Unlocking synergy between multi-valence rhodium species for promoted methanol photoreforming

Abstract

Solar-powered photocatalytic methanol dehydrogenation to produce hydrogen (H₂) and formaldehyde provides a promising approach for storable H₂ fuel without carbon emissions. However, the different properties of C–H and O–H bonds in methanol molecules make it challenging to cleave both bonds effectively on a single catalytic active site during the methanol dehydrogenation process. This work proposes a strategy that constructs multi-valence metal species in the co-catalyst to address this challenge.

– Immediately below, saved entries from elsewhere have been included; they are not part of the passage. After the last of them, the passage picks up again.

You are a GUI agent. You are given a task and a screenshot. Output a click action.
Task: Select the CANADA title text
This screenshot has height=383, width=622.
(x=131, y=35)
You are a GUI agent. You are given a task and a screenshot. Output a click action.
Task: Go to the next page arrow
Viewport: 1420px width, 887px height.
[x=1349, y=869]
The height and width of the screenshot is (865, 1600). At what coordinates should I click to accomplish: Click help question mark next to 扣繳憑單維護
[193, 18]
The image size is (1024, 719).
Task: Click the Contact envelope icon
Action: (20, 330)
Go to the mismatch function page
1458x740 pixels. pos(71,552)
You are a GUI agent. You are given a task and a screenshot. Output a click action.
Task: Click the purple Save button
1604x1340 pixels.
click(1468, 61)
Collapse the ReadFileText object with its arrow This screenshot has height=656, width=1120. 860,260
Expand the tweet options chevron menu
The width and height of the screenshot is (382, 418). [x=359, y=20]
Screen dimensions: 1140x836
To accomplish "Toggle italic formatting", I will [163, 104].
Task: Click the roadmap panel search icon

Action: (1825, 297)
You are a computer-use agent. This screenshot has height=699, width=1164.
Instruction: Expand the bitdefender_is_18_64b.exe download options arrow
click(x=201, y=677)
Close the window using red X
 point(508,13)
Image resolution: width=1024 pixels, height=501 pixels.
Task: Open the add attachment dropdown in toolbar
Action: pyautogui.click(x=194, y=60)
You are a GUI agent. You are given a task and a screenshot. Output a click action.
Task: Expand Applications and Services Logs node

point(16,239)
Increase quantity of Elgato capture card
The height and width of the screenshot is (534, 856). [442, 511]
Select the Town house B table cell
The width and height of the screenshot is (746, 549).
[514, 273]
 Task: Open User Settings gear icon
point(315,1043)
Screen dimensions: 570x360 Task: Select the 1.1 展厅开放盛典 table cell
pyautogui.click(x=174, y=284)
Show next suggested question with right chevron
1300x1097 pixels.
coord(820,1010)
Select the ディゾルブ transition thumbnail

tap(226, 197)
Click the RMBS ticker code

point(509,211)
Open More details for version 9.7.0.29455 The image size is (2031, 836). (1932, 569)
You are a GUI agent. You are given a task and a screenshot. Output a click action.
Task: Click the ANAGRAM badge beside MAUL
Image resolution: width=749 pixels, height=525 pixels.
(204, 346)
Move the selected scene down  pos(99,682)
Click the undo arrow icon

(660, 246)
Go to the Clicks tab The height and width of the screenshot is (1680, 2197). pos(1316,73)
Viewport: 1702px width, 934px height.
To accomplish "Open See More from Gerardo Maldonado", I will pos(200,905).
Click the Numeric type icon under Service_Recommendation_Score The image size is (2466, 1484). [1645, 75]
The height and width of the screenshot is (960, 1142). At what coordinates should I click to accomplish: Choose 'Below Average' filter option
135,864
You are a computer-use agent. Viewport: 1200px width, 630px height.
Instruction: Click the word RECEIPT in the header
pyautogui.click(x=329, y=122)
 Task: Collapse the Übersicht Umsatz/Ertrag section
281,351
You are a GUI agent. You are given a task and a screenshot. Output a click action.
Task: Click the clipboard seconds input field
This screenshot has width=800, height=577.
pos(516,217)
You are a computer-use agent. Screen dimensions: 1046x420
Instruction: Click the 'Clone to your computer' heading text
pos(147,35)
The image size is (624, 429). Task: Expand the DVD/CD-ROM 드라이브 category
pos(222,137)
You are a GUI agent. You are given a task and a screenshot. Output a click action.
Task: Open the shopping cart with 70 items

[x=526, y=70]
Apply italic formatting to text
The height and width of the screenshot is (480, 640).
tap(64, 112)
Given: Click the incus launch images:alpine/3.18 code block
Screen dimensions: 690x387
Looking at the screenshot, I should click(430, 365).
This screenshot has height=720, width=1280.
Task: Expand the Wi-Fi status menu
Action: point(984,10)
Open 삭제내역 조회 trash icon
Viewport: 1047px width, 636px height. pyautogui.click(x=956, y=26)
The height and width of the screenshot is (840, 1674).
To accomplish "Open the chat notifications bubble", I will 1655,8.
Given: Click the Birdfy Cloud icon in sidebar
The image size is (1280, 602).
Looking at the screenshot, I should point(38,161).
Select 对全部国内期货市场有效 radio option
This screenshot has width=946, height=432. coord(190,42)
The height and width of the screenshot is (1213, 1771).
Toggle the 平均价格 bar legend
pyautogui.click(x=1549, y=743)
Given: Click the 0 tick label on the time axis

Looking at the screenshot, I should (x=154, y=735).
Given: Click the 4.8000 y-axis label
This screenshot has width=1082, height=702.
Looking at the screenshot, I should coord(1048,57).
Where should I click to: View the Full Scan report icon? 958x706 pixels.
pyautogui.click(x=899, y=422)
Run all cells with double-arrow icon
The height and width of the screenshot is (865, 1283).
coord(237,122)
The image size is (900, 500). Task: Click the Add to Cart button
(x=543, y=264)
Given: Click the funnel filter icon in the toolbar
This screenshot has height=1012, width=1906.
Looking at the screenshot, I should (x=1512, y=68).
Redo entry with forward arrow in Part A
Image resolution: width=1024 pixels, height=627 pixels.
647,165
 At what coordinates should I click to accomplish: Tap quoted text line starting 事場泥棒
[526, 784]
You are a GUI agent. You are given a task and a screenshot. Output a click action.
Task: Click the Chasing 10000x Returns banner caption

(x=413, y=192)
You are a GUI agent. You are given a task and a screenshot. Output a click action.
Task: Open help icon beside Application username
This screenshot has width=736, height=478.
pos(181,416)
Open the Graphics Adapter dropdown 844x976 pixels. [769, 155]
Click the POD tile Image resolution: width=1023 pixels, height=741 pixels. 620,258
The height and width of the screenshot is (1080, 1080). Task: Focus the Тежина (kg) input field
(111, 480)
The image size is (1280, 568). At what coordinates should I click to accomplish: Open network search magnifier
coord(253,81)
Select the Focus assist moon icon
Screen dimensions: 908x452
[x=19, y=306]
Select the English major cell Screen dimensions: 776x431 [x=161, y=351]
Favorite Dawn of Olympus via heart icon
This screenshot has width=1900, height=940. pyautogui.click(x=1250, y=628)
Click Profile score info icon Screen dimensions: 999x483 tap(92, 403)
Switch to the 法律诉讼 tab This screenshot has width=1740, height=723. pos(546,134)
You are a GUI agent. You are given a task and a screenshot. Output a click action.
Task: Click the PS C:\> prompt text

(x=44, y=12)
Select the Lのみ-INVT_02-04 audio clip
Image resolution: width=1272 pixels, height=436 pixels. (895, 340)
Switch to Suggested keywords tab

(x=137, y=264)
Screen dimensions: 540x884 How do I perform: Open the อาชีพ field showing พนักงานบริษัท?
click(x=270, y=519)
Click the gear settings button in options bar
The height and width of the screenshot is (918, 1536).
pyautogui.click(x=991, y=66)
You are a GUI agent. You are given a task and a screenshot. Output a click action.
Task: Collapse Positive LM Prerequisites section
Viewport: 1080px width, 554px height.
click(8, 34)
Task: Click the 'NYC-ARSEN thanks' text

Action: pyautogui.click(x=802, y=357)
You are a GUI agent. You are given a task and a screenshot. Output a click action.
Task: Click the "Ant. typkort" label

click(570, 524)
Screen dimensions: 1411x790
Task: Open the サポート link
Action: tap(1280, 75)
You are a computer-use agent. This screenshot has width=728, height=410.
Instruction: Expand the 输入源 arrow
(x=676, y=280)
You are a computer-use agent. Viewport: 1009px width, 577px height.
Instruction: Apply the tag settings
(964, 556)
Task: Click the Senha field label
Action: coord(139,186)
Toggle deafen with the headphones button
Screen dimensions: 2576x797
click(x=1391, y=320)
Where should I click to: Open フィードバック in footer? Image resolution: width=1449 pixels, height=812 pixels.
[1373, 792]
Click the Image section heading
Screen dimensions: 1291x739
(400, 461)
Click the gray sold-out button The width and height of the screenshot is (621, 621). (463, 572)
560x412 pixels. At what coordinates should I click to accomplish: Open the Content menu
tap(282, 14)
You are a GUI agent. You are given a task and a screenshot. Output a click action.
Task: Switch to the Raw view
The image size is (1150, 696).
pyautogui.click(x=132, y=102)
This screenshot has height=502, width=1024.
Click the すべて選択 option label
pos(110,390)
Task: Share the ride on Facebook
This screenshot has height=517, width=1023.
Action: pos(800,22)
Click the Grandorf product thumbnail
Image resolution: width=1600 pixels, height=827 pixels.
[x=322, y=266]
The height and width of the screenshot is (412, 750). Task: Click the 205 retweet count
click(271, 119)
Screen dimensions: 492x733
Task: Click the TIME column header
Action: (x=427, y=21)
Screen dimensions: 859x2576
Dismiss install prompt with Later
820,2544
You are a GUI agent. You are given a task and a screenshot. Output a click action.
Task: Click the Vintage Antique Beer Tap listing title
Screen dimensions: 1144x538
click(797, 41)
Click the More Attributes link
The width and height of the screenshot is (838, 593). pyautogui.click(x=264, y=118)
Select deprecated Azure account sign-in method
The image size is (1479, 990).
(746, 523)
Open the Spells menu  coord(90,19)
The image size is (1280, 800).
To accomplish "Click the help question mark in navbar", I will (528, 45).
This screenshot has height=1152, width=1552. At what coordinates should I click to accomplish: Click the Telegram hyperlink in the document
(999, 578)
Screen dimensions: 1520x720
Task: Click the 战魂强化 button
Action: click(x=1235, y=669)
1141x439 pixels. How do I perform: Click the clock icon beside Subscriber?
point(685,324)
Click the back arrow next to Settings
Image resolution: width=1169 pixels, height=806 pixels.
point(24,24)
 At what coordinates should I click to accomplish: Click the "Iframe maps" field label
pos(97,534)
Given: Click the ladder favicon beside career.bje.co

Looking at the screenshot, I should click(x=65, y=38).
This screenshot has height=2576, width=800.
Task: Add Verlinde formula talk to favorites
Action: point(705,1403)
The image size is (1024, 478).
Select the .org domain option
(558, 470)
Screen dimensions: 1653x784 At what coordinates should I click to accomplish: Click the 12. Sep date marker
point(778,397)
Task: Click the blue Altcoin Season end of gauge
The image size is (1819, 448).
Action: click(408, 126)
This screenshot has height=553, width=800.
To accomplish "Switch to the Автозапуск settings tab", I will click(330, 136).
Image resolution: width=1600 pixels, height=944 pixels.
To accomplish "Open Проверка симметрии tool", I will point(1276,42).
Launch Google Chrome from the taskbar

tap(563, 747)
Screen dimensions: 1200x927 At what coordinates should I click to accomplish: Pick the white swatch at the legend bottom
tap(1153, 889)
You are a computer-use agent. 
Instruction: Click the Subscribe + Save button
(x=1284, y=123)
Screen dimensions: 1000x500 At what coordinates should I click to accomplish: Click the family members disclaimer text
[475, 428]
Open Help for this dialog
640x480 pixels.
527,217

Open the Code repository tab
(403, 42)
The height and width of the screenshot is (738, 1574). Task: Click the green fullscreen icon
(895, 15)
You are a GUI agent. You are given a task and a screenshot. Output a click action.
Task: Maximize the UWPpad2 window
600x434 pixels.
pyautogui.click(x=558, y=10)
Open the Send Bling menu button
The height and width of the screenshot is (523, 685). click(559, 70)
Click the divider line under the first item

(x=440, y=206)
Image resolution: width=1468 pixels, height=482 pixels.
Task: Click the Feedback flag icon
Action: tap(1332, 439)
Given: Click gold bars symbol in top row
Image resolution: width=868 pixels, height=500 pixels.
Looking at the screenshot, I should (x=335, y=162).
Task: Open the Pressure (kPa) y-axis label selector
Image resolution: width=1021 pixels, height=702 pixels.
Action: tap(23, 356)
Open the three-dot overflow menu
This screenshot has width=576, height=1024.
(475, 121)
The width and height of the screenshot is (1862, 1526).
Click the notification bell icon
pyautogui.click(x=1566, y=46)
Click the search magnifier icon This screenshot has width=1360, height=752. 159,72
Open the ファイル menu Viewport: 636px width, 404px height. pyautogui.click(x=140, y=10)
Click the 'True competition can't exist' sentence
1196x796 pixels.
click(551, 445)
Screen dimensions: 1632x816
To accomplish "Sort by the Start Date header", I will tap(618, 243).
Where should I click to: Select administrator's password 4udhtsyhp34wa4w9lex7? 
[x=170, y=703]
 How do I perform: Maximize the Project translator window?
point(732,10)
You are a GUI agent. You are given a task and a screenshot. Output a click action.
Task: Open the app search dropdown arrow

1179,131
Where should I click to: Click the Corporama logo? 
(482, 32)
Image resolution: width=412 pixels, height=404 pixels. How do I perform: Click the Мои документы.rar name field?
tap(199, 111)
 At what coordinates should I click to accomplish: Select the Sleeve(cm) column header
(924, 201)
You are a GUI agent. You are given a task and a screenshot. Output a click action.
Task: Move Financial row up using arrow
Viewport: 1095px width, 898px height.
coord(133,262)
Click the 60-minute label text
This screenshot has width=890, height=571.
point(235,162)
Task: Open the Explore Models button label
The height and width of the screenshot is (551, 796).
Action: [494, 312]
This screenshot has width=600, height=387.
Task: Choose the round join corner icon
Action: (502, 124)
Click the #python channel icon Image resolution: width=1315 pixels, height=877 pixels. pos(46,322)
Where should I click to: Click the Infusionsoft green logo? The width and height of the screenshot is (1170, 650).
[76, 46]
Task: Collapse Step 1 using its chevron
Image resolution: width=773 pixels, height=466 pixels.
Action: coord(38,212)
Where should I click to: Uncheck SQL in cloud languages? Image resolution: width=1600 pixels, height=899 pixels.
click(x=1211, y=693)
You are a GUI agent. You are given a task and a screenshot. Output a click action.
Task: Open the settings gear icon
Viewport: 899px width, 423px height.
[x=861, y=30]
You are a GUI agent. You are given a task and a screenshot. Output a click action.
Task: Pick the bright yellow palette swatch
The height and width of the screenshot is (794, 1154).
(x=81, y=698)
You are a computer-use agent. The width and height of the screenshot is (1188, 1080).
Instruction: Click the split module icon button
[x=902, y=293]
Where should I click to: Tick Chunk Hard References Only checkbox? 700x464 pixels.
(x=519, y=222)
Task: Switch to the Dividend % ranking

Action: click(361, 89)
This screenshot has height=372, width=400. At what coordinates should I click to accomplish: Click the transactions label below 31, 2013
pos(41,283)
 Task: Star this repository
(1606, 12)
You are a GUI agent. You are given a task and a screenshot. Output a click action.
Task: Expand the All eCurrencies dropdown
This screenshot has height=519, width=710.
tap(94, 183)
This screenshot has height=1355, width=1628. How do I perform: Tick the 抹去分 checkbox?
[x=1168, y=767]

In the case study of multi-valence rhodium species (Rh⁰ and Rh³⁺) on titanium dioxide (RhO_x/TiO₂) photocatalysts, an apparent turnover frequency (TOF, the H₂ evolution rate as a function of the co-catalyst amount) of 1236 h⁻¹ is achieved, outperforming that of most reported co-catalysts. Detailed investigations unveil that the synergy between Rh⁰ and Rh³⁺ not only facilitates the cleavage of both C–H and O–H bonds in methanol molecules but also facilitates the desorption of H₂ molecules, leading to improved efficiency. This work showcases an effective strategy for engineering co-catalysts to promote photocatalytic methanol dehydrogenation and provides insights into the mechanism of this reaction catalyzed by heterogeneous photocatalysts.